Collection entries:
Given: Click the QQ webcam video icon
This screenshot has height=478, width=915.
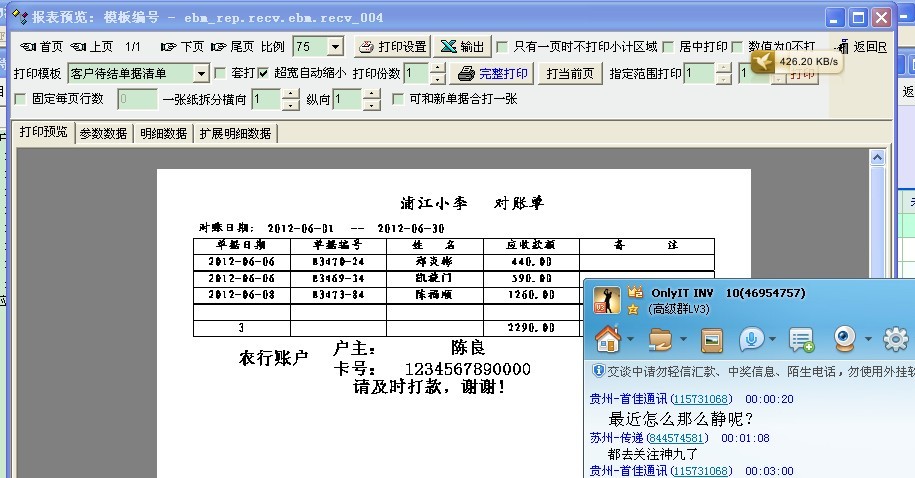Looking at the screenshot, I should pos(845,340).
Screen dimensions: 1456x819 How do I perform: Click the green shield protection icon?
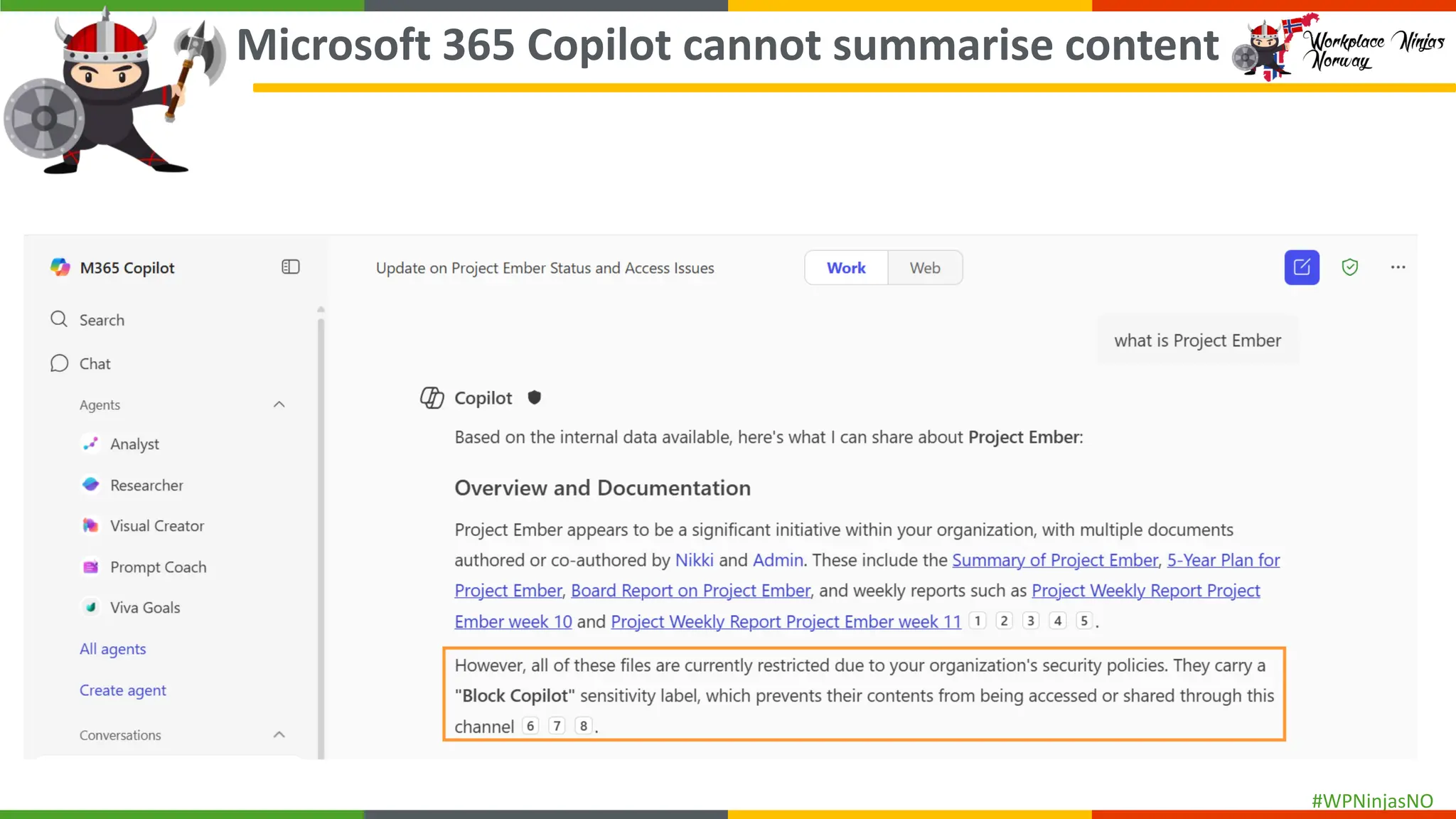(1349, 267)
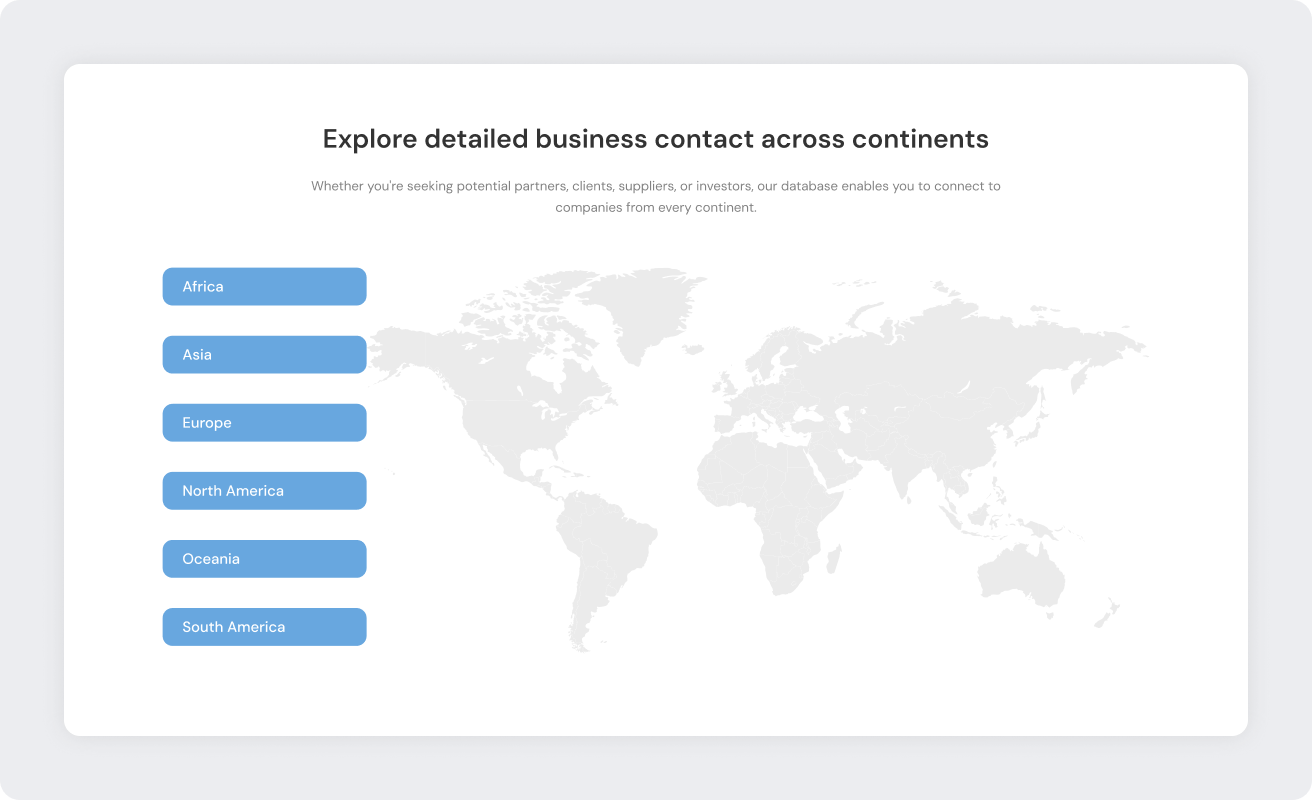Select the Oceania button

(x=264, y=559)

---

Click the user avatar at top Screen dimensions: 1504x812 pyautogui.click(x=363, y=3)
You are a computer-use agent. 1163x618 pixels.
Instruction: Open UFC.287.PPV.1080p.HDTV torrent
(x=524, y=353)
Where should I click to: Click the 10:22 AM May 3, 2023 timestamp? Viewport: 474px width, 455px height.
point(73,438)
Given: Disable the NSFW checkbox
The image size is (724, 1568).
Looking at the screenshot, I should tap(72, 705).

## Exercise:
Rewrite everything from the line containing "Given: Click the QQ webcam video icon" down to the line containing "(x=264, y=559)" in the rows above as a JSON list of strings, one string per line, omitting blank lines. Leave the pictures out of the answer.

## Result for this task:
[
  "Given: Click the QQ webcam video icon",
  "This screenshot has height=478, width=915.",
  "Looking at the screenshot, I should pos(845,340).",
  "Screen dimensions: 1456x819 How do I perform: Click the green shield protection icon?",
  "(1349, 267)",
  "Select the Oceania button",
  "(x=264, y=559)"
]